Драма великой страны (Гордин) - страница 257

.

«Ненависть и презрение»… Кроме этих чувств Ахматова испытывала острое личное горе.

Н. Берберова, выступая в Ленинграде, ответила на вопрос о впечатлении от гибели Гумилева:

«Это был такой удар! Ведь это был, насколько я помню, первый массовый расстрел интеллигенции – весьма загадочный судебный казус… Ведь расстреляли тогда шестьдесят два человека, из них шестнадцать женщин…»[84]

Четыре женщины были расстреляны как жены заговорщиков.

Это был не первый расстрел интеллигенции вообще, но первый – в мирное время. Гражданская война закончилась. Кронштадтский мятеж был подавлен в марте. Начинался нэп. Эти шестьдесят два человека, многие из которых действительно состояли в подпольной организации, сколько-нибудь серьезной опасности не представляли. «Таганцевское дело» еще ждет объективного исследования[85]; но совершенно ясно, что то была чистая акция устрашения. Политическое убийство.

27/28 августа Ахматова пишет: «Страх, во тьме перебирая вещи, / Лунный луч наводит на топор», – стихи, как блестяще показал Лев Лосев[86], восходящие к «Преступлению и наказанию», стихи о нестерпимости такой жизни.

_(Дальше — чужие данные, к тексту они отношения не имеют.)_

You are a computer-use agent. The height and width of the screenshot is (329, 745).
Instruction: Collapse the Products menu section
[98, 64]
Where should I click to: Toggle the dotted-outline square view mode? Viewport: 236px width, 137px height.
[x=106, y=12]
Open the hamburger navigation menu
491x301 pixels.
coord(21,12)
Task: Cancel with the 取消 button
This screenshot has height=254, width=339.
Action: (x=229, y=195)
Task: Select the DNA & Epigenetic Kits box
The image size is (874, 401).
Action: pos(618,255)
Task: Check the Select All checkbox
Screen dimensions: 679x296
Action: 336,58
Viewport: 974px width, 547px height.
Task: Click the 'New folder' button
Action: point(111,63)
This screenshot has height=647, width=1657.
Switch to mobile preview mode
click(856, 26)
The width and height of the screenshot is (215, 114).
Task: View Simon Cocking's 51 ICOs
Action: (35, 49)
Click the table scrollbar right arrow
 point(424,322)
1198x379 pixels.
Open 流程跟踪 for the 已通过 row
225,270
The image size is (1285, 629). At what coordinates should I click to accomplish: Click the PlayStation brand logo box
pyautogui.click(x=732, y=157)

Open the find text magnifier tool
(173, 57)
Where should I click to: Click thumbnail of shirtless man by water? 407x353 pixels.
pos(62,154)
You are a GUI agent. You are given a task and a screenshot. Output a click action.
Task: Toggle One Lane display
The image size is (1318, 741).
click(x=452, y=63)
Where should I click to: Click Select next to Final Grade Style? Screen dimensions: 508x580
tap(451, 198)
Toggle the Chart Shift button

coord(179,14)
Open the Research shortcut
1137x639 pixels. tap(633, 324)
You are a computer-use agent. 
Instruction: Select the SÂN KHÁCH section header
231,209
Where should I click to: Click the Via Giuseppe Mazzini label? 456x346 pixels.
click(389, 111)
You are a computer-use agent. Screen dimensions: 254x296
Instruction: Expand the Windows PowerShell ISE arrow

Лучше бы поблескиванье дул
В грудь мою направленных винтовок,
Лучше бы на площади зеленой
На помост некрашеный прилечь
И под крики радости и стоны
Красной кровью до конца истечь.

И вскоре после этого:

Я гибель накликала милым,
И гибли один за другим.

А в следующем, 1922 году Ахматова все сказала ясно и твердо:

Не с теми я, кто бросил землю
На растерзание врагам.
Их грубой лести я не внемлю,
Им песен я своих не дам.
Но вечно жалок мне изгнанник,
Как заключенный, как больной.
Темна твоя дорога, странник,
Полынью пахнет хлеб чужой.
А здесь, в глухом чаду пожара
Остаток юности губя,
Мы ни единого удара
Не отклонили от себя.
И знаем, что в оценке поздней
Оправдан будет каждый час…
Но в мире нет людей бесслезней,
Надменнее и проще нас.

Эти поражающие благородной надменностью и простотой стихи толкуются как обличение эмигрантов. Но даже если это так, то что же получается? Тот, кто эмигрировал, – «бросил землю / На растерзание врагам»? Кто же тогда враги? Те, кто расстреливал заложников, убил Гумилева и еще шестьдесят одного интеллигента в августе 1921 года? И почему вторая строфа начинается с противопоставления – «Но вечно жалок мне…»?

Совершенно очевидно, что это декларация своей особой позиции.

«Бросил землю» – здесь, скорее всего, не в смысле «оставил», а в смысле «швырнул». («Вынь из груди моей сердце и брось самой голодной собаке».) Не с теми, кто вверг Россию в кровавое междоусобие, но и не с теми, кто покинул ее в этот страшный час.